It’s dinner party fodder, big banks and the too big to fail label they’ve procured. Stick around for a nightcap and you may get the dirt – big banks doing dumb things, and why, frankly, they deserve to fail.
Case in point
A friend tells me they recently applied for a loan, only to find out their credit score was not what they thought it was, instead really low. They pull their reports and find a Bank of America credit card they hold is the problem. They’ve had this card, along with other accounts at the same “institution”, for years, and rarely use it. They actually had a negative balance on the account a few months back too.
Bank of America didn’t like owing their customer money, so they transferred that credit into a savings account. The account holder eventually went to use this credit, but instead put a balance on the account…of roughly $25. They used online statements, and took care to keep track of all expenditures, so they didn’t think to check. The account went past due a few months, and the bank slaughtered their credit scores. This person will never do business with the bank again.

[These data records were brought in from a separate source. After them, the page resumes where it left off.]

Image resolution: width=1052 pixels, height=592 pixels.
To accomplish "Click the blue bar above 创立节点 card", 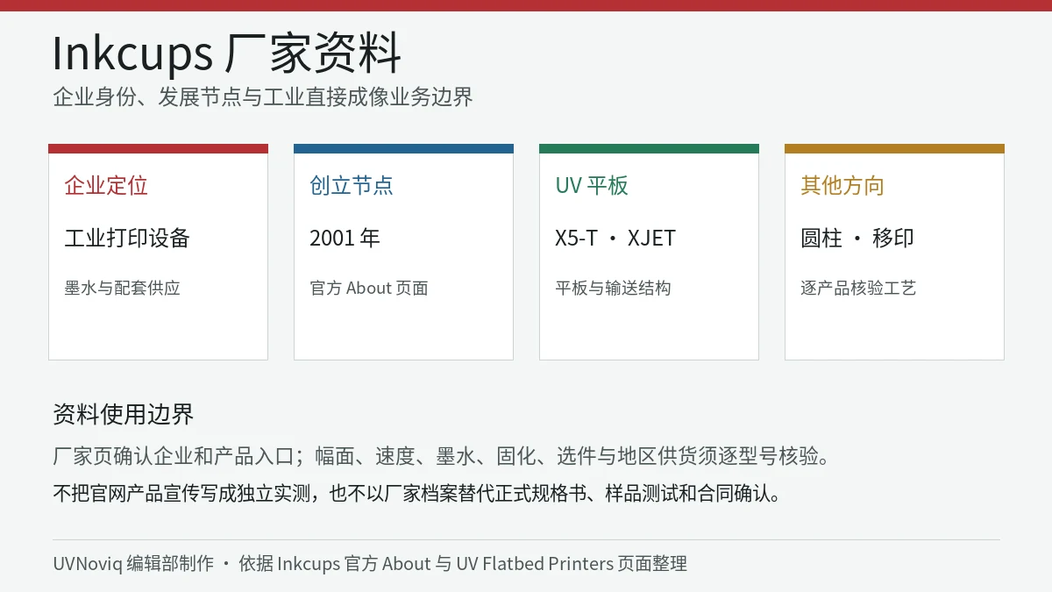I will [403, 148].
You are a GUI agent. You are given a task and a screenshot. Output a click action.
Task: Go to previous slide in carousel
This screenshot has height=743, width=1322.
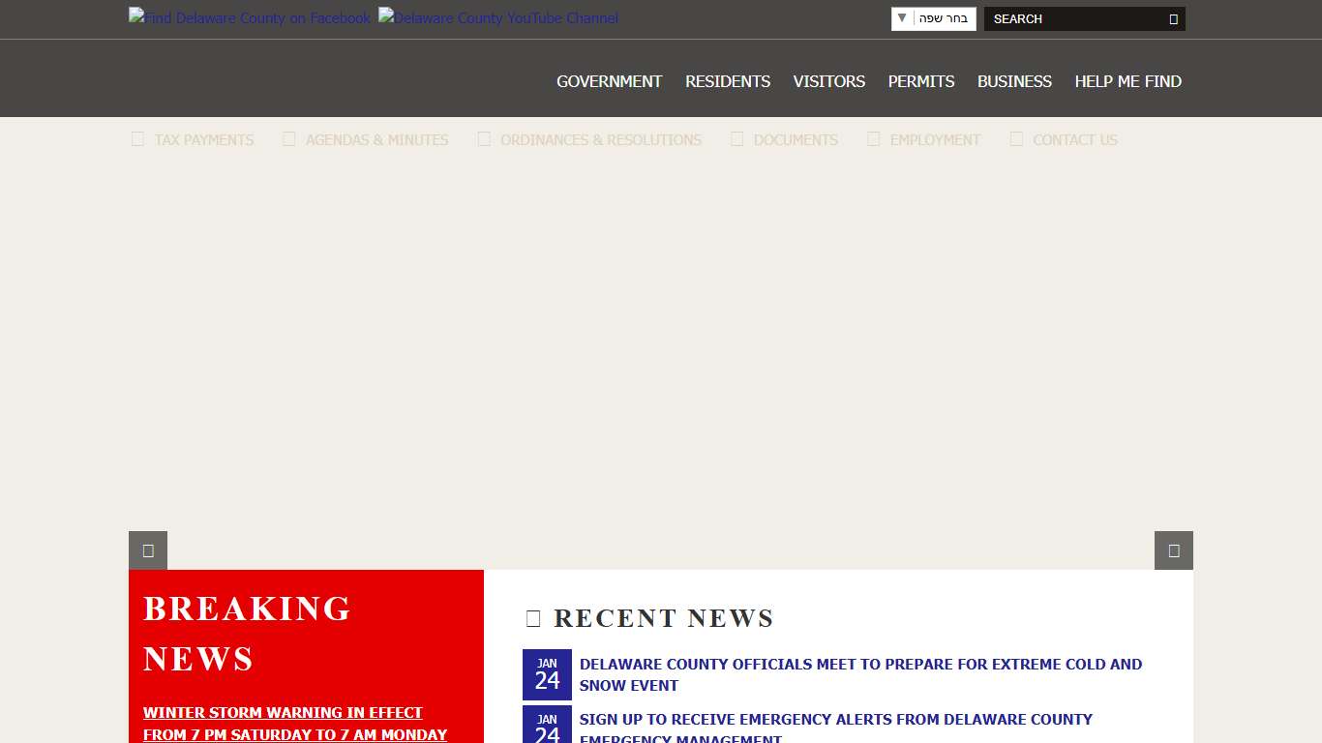[x=148, y=550]
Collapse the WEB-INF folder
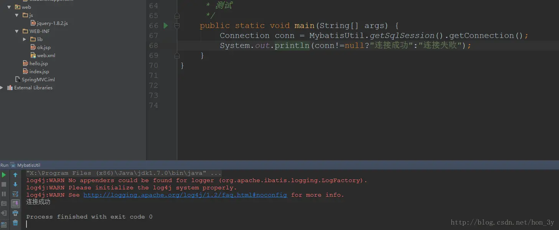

I had a B of A credit card, along with paperless statements, too. But I never carried the card – it was a credit line kept for special occasions – and I let the issue slide.

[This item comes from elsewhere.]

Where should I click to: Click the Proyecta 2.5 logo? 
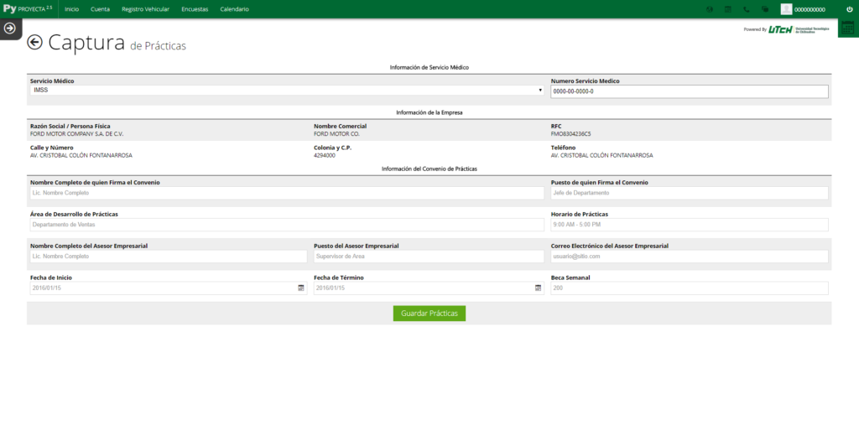pyautogui.click(x=28, y=8)
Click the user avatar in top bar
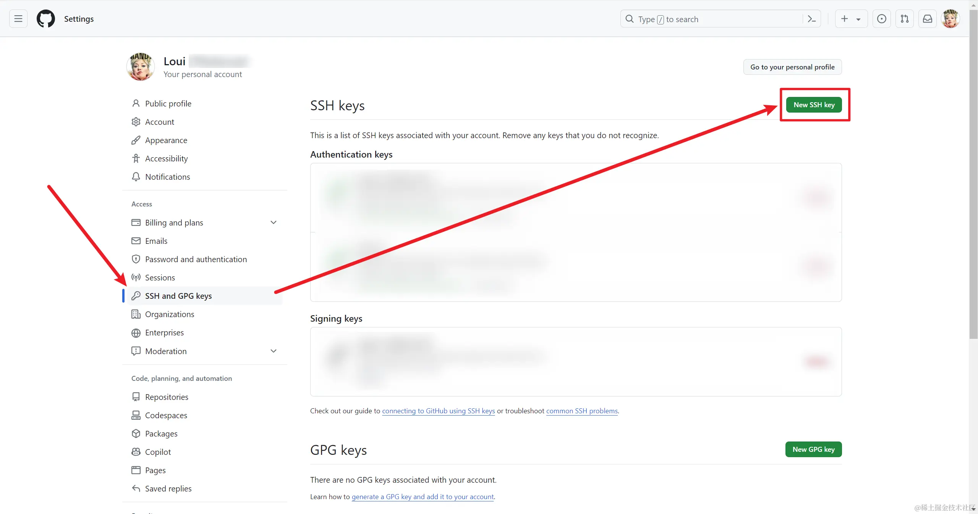The width and height of the screenshot is (978, 514). (x=950, y=19)
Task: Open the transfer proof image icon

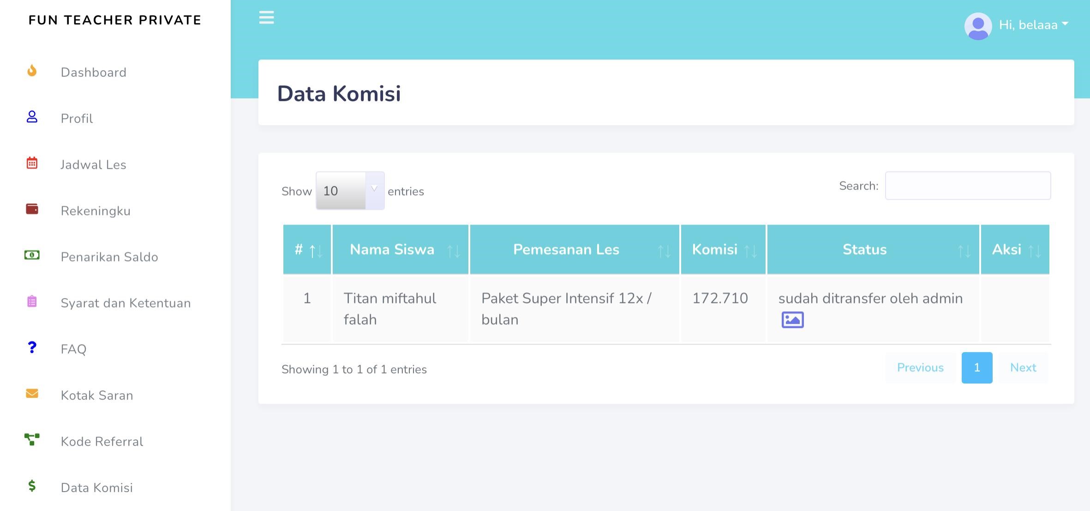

Here a fee, there a fee, everywhere a fee fee
Fast forward, I see B of A is about to start charging new fees for accounts, resetting their entire product line so to speak. The changes center on checking and such, with the goal to reduce face-to-face transactions (i.e. shut branches and teller services) down the road. Management points the finger at financial reforms, that, by the way, were pitched as a way to stop banks from ripping off their customers.
I once heard someone say “banks don’t want you to save…they are built to make it easier for you to spend.” A dearth of deposit slips in those checkbooks you pay for was the reasoning; still, they certainly loved handing out those credit lines, didn’t they?